Afferrò una manata di terriccio e sassi e gliela scagliò contro con un gesto fiacco e pesante.

«Maledetta!», singhiozzò. «Non vuoi neanche lasciarmi morire?»

La lupa venne graziosamente giù per l’erta e, mentre lui tentava inutilmente di alzarsi per fuggire, gli leccò la faccia.

«Vattene via!» S’era levato faticosamente a sedere e cercava di respingerla con un braccio debolissimo. «Che diavolo vuoi ancora da me?»

«Solo aiutarti, quando hai bisogno di me.» Sedette davanti a lui, le bianche zanne ridenti. «Ti ho seguito per stabilire un circuito di probabilità che ti aiutasse a liberarti.
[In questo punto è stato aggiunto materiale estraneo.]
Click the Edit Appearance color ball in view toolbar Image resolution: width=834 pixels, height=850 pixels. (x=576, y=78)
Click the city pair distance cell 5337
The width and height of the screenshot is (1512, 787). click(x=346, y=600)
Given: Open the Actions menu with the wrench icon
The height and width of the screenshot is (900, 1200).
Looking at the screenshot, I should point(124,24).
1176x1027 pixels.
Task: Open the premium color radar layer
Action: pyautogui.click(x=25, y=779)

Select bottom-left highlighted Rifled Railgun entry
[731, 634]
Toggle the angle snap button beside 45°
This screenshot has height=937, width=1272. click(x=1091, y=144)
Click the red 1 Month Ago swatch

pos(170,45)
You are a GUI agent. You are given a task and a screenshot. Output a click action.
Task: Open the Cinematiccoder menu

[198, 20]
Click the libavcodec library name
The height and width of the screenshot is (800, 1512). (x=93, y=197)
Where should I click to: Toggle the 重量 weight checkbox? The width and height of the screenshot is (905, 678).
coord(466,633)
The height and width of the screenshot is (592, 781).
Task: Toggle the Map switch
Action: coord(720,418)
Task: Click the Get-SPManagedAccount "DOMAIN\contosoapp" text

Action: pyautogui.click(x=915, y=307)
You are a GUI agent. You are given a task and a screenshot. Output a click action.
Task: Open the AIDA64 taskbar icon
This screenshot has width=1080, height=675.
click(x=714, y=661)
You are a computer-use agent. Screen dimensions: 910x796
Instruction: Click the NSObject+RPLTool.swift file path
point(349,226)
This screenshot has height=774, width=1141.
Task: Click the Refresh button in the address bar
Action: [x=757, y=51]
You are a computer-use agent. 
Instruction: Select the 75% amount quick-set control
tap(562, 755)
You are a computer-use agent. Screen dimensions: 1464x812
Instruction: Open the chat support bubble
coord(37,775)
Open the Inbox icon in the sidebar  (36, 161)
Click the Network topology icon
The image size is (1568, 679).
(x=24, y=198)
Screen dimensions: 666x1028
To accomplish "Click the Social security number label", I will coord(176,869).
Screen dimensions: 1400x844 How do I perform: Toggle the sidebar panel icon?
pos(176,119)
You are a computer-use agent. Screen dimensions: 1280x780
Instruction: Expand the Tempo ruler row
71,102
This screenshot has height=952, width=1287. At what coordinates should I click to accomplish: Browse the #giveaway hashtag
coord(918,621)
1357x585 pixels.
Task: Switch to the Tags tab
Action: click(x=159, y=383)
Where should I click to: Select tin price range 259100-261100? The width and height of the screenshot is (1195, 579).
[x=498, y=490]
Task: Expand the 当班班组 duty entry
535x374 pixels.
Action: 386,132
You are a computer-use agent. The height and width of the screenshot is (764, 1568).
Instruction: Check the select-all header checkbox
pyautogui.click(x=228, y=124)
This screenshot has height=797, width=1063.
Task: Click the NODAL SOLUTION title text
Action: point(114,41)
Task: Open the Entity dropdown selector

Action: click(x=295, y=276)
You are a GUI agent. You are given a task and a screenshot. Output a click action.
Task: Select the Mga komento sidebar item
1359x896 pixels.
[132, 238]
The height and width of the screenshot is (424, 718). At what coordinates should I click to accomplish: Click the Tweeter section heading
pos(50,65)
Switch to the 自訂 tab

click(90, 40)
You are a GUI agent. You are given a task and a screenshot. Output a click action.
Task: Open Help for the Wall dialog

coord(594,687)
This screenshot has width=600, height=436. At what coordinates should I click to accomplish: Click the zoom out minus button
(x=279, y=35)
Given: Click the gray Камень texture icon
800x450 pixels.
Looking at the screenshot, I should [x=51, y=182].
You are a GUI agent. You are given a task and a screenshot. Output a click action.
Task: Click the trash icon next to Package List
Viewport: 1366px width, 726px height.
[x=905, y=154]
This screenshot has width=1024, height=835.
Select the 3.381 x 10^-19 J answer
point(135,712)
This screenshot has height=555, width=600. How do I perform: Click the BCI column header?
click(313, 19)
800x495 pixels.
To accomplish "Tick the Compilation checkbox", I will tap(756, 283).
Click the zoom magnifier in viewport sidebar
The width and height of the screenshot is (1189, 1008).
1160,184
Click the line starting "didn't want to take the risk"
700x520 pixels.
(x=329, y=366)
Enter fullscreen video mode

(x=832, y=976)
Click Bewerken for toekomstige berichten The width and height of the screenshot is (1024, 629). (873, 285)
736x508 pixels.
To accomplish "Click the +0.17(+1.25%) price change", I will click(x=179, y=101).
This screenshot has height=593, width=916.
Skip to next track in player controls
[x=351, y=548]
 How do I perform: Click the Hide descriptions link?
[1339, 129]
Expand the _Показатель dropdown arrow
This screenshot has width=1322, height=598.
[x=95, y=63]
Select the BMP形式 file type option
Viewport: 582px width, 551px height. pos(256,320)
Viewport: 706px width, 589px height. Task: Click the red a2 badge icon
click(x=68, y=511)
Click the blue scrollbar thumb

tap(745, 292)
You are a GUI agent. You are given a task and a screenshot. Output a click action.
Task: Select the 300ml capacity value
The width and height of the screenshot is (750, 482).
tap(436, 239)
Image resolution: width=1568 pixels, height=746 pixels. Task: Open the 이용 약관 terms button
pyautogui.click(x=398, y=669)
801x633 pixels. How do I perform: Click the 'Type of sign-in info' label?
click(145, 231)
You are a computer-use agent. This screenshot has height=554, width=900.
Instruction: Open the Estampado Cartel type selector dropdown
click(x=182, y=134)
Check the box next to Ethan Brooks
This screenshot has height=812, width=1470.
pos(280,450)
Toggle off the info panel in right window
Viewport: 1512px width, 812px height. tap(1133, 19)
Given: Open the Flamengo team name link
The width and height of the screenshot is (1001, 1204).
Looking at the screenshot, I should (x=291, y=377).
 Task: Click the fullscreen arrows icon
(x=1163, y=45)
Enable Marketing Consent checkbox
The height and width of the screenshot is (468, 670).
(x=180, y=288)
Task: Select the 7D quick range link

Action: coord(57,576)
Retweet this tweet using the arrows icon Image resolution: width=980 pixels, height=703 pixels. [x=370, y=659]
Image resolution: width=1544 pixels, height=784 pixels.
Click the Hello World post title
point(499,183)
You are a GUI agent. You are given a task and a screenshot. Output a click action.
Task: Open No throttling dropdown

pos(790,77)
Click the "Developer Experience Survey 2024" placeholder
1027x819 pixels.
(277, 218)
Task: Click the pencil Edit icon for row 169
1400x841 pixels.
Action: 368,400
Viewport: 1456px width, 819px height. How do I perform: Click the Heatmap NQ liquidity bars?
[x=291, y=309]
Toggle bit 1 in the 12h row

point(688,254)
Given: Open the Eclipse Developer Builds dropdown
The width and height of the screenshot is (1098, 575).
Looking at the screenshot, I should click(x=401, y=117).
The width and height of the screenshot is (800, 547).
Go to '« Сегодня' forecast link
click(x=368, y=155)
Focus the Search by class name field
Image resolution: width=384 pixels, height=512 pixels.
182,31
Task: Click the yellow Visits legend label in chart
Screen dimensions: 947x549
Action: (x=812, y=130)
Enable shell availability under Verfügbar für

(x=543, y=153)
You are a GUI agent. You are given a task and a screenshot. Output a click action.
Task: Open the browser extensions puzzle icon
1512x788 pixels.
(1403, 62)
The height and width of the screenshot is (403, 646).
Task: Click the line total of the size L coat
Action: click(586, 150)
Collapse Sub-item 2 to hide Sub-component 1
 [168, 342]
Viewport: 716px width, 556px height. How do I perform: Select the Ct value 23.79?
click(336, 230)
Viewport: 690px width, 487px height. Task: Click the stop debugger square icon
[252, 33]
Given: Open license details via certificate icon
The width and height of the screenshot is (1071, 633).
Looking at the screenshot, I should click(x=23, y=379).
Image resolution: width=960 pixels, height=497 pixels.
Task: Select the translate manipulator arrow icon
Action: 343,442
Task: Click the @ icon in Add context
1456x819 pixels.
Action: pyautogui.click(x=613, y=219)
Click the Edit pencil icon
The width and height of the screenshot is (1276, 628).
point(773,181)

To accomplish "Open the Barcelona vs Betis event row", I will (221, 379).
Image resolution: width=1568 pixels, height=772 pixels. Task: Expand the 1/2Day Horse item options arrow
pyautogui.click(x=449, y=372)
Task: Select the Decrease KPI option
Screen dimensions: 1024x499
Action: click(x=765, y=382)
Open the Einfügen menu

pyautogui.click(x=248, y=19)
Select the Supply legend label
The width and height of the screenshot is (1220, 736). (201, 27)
So che deve essere doloroso e sconvolgente, ma tra poco ti sentirai molto meglio.»

Ma lui si ritrasse dalla lupa, che tentava di sfiorargli ancora la faccia col suo muso umido e fresco.

«Vattene al diavolo!», inveì roco. «Non puoi neanche lasciarmi morire?»

«No, Barbee. Ora non morirai mai più.»